> Exercise tasks
a) In the text on digital hockey artwork, which three colors were combined through dithering to suggest tan?
b) Continue the account of digital hockey artwork from the point at which it stops.

> Text extract
================
My Digital Hockey Artwork, 1994-2000

Recently, I decided to purge the box full of old computer disks in my closet. Methodically, I went through each and every disk, copied the data over to my hard drive, and then discarded the disks. 

Yes, this is actually the second-ever floppy disk I owned. 

This was no small task. I had about 50 old 3 1/2″ floppy disks, that held 1.44 megabytes of data each, and about another 50 Zip disks, which held a whopping-for-the-time 100 megabytes of data. Some of these disks had files dating back to 1994! And copying the data took a long time, because I used external floppy and Zip drives that connected via a USB port. 

I used to make custom covers for my Zip disks. 

Unfortunately, not all of the disks worked — so some files were lost forever — but most of the disks were fine. Among the old school projects and ancient term papers were some pieces of hockey digital art that I would like to share. 

These images not only depict hockey, but they illustrate my path from computer novice to a digital designer. Let’s see what digital hockey goodness lurked on these obsolete computer disks. 

Hockey1.BMP (1994)

This is the first digital graphic that I ever created, using a program called Paintbrush — the precursor to MS Paint — way back in early 1994. Are you surprised that my first digital image is of a hockey player? I am so glad that the disk that stored this file still worked after two-plus decades. 

This image was simply called “Hockey1.BMP,” as file names were limited to around 11 characters back then. “BMP” stands for “Bitmap,” which is an old image file type that got phased out. 

During my first semester in college, I painstakingly drew this, spending hours on end in the school’s computer lab. Most of the time, it was using a computer that had a trackball — not a mouse — attached to the keyboard. Imagine drawing something by hand on-screen…and using a trackball. But I was determined to draw this hockey guy and use it on my cover page for any school papers that I wrote. 

You may laugh at how archaic this looks by today’s standards, but in 1994 this was all I had access to. Since Paintbrush didn’t have tan pixels, I resorted to dithering — using two different colors that would blend together and create the illusion of a third color. The old Blackhawks scoreboard at Chicago Stadium would use red and green bulbs to create the illusion of brown for the face of the Indian-head logo when viewed at a distance. Here, I used red, yellow and white to create the illusion of tan.

I also used dithering to create the dark brown of the hockey stick (maroon and a puke-green color) and the dark red of the hockey gloves (bright red and black).

I’m also proud of the detail I put into the skates. NHL players don’t loop their laces around their ankles before tying them; that’s something I did as a kid to make my skates tighter. 

Additionally, I created a black-and-white version of this image — Hockey2.BMP — so that it would print out nicely on a black and white printer. Unfortunately, that file was corrupted, so Hockey2.BMP is lost forever. Fortunately, if I really want a black-and-white version of this illustration, it would take two seconds to do so today in Photoshop. 

Hockey3A (Work in Progress – 1995)

Back in 1994, my sister’s boyfriend (at the time) gave her his old computer, a 386 running Windows 3.1. — which of course had Windows Paint. I begged her to give it to me, because I was in college and was spending hours in the school’s computer lab, working on homework, as well as personal projects like “Hockey1.BMP.”
================
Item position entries
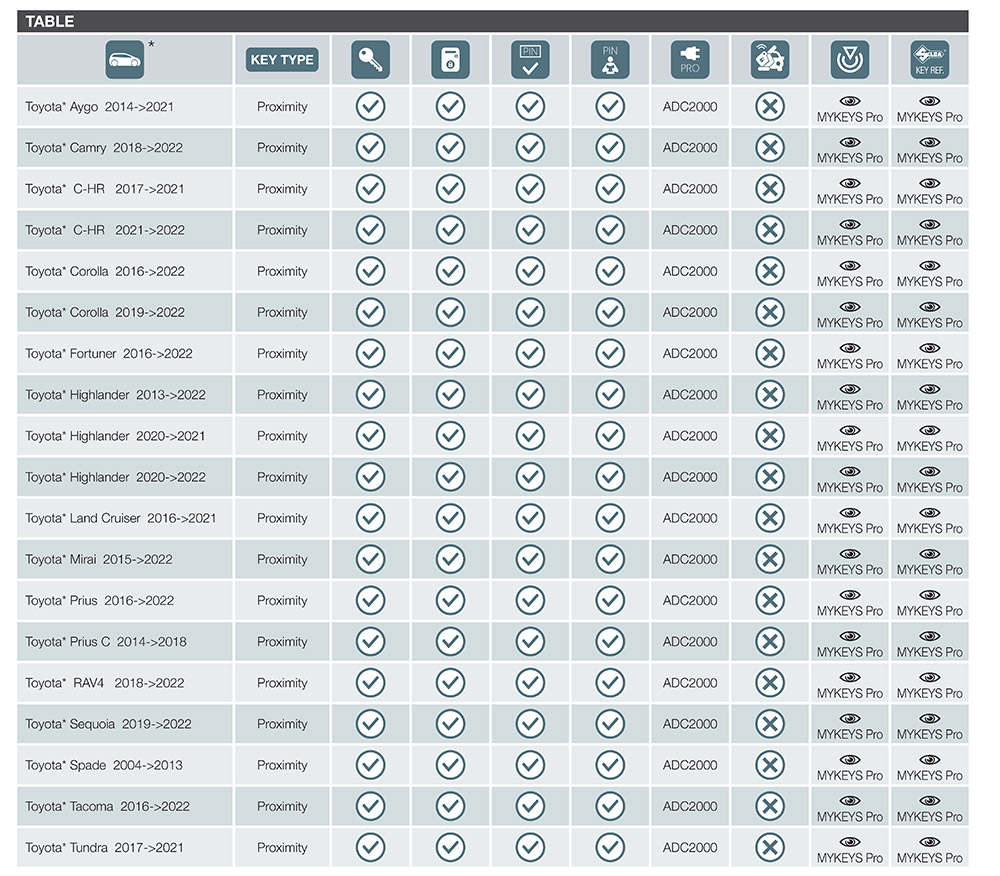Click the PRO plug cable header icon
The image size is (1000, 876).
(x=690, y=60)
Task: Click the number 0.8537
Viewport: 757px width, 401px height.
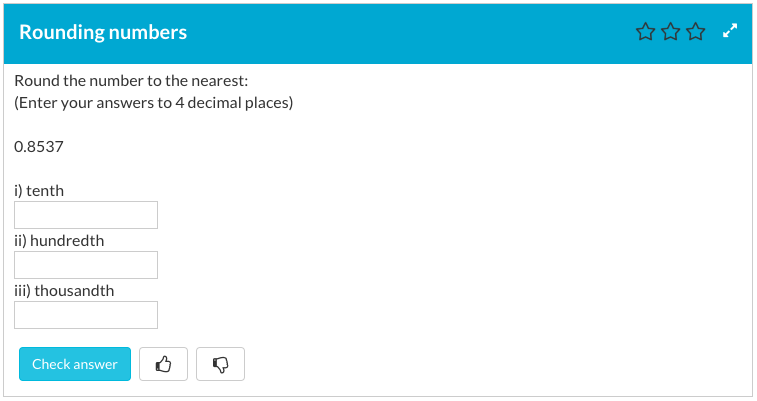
================
> Answers for this exercise
a) Red, yellow and white.

b)
But the computer sat unused in a corner of her room for over a year; she never even hooked it up. Finally, one day in the summer of 1995, she wanted to clear space for something else, so she dropped the old computer off at my place. I was pissed that she gave me the computer over a year later, after doing nothing with it — how many hockey pictures could I have drawn in a year?– but was ecstatic that it came with a scanner!

Now, scanners of the 1990s were very different than the flatbed scanners we have today. This scanner was kind of like a small paint roller that you would push across whatever you wanted to scan. It also scanned just in black and white. The only thing I had the chance to scan was a hockey card. The reason why the image is flipped is because I made the mistake of pushing the scanner from right to left — instead of left to right — over the hockey card, causing the image to reverse. (But this too would be easy to fix today, if I really wanted to.) 

I messed around with it in Windows Paint a bit, trying to colorize the image, but the motherboard on the computer broke not long after my sister gave the computer to me. So, this masterpiece-in-progress was never completed.

Psycho (1995)

However, before the computer broke, I was able to make a psychedelic version of the scanned image. I cleverly named the file “Psycho,” so that is what I will call it today. As you can see, the colors that I used here are not much worse than the colors that the Anaheim Mighty Ducks actually used in the 1990s. 

Custom Hockey Cards (1997-98)

When I transferred from a junior college to a four-year art and design school, I had access to better technology and superior software. No more Paintbrush or Microsoft Paint for me; now I had Photoshop! 

I got hired by the computer lab (“Working on the night staff / In the computer lab!”), so I spent many hours making digital graphics — and got paid while doing it.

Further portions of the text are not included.